Error analysis for physics informed neural networks (PINNs) approximating Kolmogorov PDEs
This provides a theoretical foundation for PINNs in solving high-dimensional linear parabolic PDEs, which is incremental as it extends error analysis to a specific class of equations.
The paper tackles the error analysis of Physics Informed Neural Networks (PINNs) for approximating solutions to Kolmogorov PDEs, such as the heat and Black-Scholes equations, by deriving rigorous bounds on the generalization and total L^2-error, and proving that network size and training samples grow polynomially with dimension to avoid the curse of dimensionality.

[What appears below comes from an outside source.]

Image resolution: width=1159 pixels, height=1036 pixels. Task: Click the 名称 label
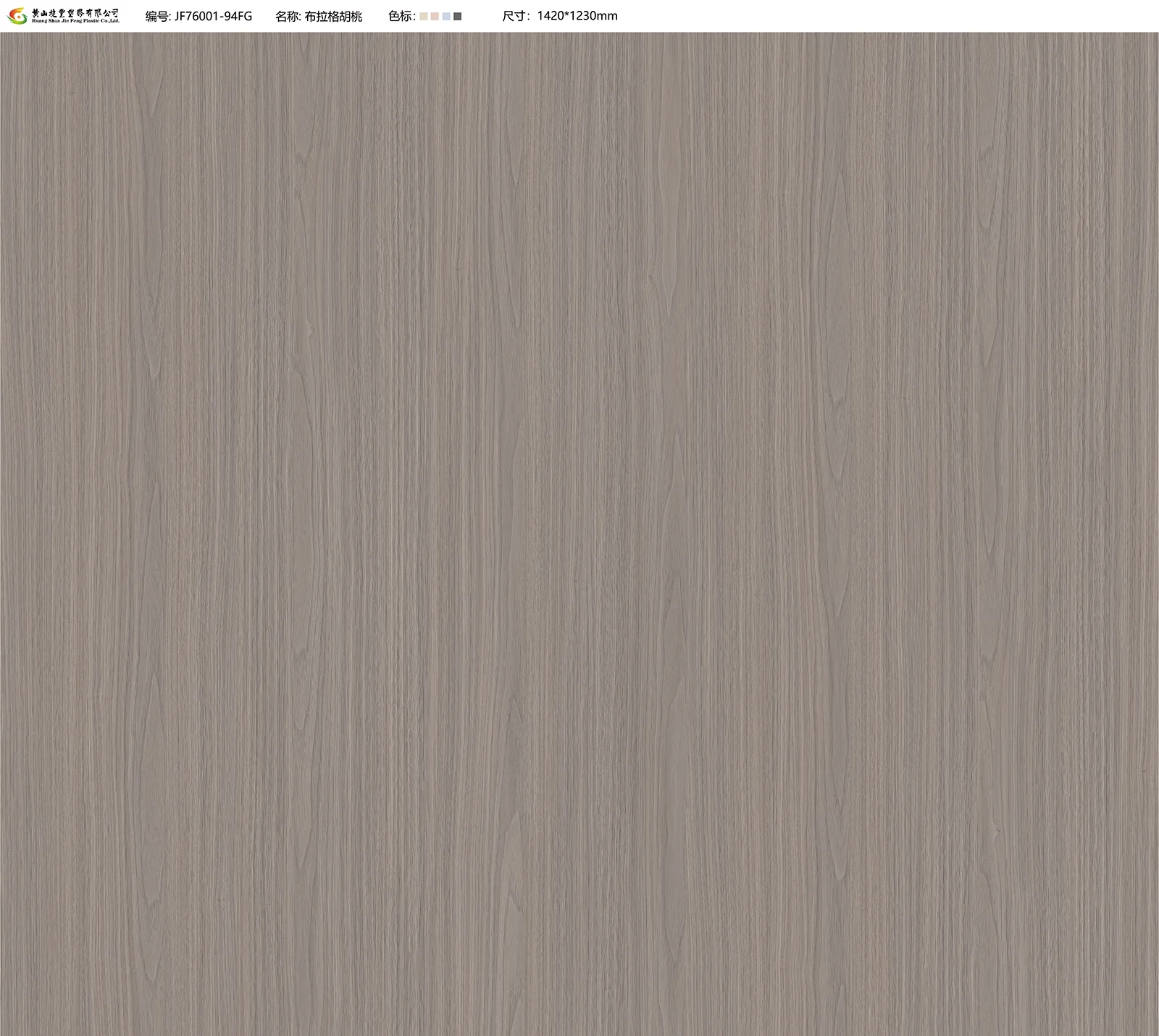[x=288, y=16]
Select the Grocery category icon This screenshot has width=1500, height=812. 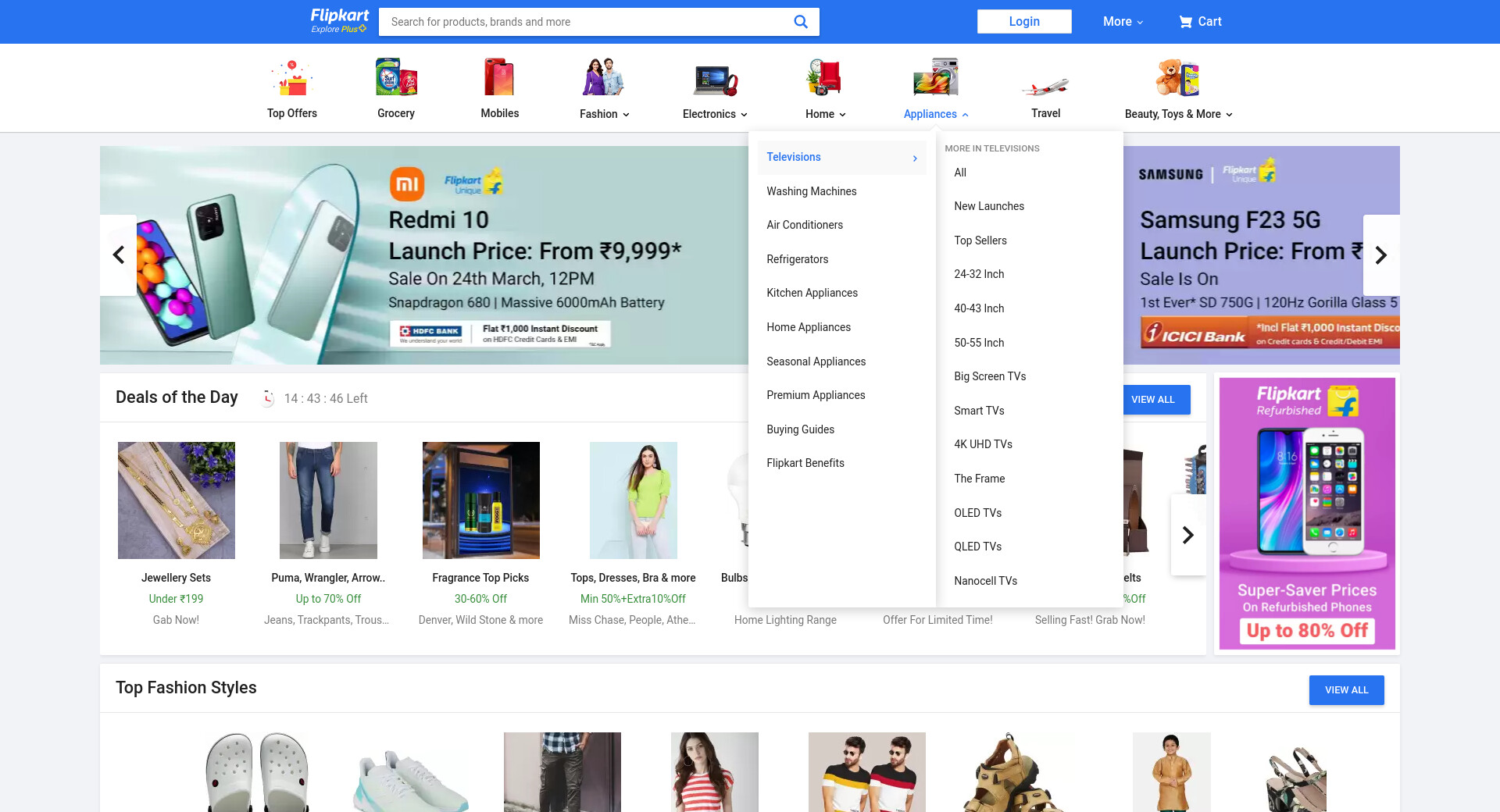[396, 79]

Physics informed neural networks approximate solutions of PDEs by minimizing pointwise residuals. We derive rigorous bounds on the error, incurred by PINNs in approximating the solutions of a large class of linear parabolic PDEs, namely Kolmogorov equations that include the heat equation and Black-Scholes equation of option pricing, as examples. We construct neural networks, whose PINN residual (generalization error) can be made as small as desired. We also prove that the total $L^2$-error can be bounded by the generalization error, which in turn is bounded in terms of the training error, provided that a sufficient number of randomly chosen training (collocation) points is used. Moreover, we prove that the size of the PINNs and the number of training samples only grow polynomially with the underlying dimension, enabling PINNs to overcome the curse of dimensionality in this context. These results enable us to provide a comprehensive error analysis for PINNs in approximating Kolmogorov PDEs.